GOAL OF THE EXERCISE >> Starting at the line containing "The image size is (256, 206)." and ending at the last line of the data, can you reproduce only those lines in full, requests included, with every coordinate in the answers multiplied by 1.05 and rounded to a whole number, halves rounded up?

------------------------------------

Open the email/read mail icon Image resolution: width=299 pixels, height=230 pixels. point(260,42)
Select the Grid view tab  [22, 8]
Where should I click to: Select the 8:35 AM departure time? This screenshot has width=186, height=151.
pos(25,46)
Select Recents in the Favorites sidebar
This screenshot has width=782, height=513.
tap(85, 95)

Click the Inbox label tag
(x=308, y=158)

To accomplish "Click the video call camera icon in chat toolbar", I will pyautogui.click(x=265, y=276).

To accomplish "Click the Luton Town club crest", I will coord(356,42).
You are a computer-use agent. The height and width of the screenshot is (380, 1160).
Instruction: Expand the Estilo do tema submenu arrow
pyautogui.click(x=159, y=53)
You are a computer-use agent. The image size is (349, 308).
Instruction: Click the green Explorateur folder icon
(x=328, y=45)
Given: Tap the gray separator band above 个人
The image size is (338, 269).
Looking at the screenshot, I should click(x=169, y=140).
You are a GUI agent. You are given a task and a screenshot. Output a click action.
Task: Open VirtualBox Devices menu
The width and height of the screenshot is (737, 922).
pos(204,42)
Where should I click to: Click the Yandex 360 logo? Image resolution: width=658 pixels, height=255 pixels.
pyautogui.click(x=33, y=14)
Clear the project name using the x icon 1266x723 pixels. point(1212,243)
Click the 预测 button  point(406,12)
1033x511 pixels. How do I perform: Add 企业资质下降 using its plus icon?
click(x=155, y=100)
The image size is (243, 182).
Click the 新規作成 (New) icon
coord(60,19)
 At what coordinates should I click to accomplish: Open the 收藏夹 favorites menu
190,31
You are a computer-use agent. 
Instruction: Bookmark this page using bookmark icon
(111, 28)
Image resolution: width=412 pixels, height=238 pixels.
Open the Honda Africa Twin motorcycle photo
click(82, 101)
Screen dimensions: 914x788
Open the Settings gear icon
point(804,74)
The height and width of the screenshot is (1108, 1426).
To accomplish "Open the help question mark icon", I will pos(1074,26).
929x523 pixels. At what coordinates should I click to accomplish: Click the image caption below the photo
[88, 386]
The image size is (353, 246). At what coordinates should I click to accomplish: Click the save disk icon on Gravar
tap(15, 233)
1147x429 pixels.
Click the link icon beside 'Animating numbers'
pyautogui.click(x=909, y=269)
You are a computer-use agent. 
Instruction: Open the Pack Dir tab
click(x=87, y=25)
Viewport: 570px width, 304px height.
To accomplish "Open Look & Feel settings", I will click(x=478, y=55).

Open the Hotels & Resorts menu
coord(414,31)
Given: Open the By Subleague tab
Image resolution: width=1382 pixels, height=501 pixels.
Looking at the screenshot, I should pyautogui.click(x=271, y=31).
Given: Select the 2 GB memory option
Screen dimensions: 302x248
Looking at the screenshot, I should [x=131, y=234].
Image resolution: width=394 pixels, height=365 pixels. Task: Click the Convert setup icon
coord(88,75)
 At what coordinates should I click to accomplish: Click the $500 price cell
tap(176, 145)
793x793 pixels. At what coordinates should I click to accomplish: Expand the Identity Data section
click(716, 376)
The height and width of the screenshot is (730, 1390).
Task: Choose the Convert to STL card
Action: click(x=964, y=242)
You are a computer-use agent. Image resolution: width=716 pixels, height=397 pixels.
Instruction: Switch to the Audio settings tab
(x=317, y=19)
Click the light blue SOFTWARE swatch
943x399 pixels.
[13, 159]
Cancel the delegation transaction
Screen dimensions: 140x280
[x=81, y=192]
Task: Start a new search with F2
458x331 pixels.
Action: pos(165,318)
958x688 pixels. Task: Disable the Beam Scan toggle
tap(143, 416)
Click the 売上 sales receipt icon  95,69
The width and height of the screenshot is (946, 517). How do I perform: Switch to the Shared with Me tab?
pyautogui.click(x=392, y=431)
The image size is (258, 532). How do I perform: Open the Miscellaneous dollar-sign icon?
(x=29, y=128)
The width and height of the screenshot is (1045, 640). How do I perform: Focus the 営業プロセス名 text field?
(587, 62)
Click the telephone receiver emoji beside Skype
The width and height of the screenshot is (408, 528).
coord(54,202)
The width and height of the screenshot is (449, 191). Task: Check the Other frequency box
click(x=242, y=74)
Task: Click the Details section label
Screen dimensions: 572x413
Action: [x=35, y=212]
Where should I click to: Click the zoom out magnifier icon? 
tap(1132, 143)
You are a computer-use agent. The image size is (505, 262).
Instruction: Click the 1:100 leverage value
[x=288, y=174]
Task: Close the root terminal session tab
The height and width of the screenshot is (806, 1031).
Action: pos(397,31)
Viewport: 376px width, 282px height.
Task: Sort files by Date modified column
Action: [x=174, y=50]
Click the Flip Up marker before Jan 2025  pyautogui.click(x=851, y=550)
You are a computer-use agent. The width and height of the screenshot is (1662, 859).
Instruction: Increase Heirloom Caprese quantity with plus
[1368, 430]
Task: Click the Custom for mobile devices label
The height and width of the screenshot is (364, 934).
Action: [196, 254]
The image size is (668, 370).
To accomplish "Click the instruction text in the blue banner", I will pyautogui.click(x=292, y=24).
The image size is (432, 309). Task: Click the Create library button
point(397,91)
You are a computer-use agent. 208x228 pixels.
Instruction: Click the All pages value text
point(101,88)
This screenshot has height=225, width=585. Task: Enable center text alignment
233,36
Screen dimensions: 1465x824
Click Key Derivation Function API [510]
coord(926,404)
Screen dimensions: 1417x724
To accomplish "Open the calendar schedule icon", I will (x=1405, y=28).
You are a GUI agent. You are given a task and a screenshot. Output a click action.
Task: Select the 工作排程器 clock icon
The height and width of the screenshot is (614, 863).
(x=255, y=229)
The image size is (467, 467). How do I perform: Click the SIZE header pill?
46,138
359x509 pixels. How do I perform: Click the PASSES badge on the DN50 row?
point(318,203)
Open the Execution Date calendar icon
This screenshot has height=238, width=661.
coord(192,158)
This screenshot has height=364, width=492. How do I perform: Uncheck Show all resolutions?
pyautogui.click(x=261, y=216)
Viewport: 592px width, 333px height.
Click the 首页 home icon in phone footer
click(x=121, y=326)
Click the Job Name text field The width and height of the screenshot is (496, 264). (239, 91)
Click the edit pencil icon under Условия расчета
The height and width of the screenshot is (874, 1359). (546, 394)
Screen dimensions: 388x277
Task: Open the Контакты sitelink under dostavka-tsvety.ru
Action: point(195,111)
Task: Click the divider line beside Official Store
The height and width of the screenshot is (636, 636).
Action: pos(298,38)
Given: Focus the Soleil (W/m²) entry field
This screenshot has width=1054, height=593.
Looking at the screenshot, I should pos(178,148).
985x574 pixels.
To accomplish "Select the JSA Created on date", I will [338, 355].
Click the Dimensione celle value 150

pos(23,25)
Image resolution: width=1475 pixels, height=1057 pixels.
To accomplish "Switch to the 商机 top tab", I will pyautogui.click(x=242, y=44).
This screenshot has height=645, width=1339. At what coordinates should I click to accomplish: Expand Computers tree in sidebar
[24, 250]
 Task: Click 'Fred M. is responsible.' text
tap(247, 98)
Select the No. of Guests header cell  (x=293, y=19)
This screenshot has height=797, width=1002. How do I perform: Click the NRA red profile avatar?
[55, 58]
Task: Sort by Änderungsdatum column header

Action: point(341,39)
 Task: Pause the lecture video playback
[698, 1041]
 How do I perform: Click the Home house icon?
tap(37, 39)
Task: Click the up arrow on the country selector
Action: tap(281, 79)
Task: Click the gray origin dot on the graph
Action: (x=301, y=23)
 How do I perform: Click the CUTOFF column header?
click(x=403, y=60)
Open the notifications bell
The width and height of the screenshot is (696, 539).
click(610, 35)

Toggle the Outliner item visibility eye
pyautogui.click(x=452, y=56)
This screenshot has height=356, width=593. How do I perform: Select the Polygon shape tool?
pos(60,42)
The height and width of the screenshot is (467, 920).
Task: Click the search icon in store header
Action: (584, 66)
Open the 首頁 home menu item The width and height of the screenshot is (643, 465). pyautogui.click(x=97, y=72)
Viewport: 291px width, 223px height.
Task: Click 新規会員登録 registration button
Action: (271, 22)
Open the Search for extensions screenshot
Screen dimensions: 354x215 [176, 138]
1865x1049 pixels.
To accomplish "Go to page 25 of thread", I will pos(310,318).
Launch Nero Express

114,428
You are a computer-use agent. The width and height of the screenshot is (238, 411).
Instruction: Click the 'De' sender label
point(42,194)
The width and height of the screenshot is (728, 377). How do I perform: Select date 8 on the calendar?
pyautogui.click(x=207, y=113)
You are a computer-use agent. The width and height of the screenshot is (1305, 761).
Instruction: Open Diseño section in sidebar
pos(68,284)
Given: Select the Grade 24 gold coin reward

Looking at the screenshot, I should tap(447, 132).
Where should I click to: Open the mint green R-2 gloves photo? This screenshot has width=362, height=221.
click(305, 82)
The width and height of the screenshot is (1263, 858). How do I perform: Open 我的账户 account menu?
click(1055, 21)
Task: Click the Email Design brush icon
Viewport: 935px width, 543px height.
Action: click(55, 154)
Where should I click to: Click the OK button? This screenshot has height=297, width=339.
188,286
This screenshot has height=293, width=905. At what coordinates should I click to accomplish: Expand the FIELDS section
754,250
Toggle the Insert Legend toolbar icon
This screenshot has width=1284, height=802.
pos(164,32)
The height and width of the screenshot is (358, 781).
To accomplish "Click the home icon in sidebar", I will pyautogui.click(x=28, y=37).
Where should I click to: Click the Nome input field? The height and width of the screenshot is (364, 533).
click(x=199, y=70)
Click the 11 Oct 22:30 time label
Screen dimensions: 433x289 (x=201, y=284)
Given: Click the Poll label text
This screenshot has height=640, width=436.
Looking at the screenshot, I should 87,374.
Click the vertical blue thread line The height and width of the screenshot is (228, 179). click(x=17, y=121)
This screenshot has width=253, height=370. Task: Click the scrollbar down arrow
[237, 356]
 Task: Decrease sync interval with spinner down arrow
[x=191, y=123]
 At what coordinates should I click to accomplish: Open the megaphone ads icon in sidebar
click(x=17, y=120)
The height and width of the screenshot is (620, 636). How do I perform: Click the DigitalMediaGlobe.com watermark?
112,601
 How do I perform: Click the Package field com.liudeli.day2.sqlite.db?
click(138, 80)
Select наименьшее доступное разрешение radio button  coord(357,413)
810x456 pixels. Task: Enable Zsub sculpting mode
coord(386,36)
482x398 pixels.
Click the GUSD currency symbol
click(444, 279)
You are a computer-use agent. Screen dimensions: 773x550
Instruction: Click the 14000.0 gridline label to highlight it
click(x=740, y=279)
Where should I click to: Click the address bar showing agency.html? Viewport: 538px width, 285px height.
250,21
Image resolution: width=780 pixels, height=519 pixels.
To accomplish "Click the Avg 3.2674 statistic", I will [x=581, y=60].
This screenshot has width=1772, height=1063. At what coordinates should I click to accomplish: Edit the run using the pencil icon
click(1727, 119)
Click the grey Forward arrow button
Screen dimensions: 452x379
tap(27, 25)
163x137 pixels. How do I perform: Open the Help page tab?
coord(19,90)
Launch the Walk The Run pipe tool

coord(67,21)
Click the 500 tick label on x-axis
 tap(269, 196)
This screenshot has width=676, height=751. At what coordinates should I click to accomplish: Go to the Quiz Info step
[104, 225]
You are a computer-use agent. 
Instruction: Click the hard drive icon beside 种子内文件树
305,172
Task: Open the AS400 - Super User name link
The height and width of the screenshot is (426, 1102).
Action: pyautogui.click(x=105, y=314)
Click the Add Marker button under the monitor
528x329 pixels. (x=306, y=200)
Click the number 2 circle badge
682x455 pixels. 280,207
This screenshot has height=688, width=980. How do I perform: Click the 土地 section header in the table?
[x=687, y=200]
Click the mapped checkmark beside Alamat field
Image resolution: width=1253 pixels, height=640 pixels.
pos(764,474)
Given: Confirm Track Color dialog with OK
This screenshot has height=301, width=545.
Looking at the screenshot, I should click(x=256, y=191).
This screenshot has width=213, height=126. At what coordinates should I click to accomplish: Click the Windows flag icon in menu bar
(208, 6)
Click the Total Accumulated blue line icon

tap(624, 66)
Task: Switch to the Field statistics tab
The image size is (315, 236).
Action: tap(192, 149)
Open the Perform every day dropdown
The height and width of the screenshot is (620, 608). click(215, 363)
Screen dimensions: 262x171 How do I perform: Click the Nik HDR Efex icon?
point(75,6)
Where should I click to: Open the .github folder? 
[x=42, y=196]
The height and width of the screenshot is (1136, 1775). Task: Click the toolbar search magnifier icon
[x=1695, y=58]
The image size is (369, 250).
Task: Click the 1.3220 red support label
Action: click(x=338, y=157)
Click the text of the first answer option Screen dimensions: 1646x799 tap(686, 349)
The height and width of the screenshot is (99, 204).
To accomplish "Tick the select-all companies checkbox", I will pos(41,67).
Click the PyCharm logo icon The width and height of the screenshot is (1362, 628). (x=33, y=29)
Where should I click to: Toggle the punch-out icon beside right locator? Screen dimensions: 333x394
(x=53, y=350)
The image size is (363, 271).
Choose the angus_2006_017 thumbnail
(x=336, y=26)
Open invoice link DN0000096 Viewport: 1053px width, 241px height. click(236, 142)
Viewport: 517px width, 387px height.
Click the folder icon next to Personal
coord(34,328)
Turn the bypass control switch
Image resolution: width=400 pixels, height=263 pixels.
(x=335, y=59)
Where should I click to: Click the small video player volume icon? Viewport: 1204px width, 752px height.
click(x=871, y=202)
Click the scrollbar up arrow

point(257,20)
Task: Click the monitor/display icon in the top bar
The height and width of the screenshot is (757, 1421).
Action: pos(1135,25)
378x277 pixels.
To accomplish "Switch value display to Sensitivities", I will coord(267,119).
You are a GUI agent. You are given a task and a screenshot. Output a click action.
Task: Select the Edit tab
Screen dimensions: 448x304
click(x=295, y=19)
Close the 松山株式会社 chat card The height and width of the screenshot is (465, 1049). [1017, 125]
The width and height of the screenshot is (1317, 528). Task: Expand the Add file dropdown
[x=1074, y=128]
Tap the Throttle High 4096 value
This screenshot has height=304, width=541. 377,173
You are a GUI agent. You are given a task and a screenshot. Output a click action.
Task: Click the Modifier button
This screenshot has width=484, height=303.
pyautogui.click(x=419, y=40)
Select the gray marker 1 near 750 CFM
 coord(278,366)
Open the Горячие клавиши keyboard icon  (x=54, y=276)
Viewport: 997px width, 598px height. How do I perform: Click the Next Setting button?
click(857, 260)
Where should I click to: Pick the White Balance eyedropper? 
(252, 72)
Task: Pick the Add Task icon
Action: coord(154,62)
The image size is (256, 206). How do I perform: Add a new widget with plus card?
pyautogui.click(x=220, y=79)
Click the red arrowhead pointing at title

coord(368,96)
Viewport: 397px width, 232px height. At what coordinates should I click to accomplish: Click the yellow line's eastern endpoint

------------------------------------

SOLUTION >>
The image size is (256, 206). How do I perform: Add a new widget with plus card?
pyautogui.click(x=231, y=83)
Click the red arrowhead pointing at title

coord(386,101)
Viewport: 397px width, 232px height. At what coordinates should I click to accomplish: Click the yellow line's eastern endpoint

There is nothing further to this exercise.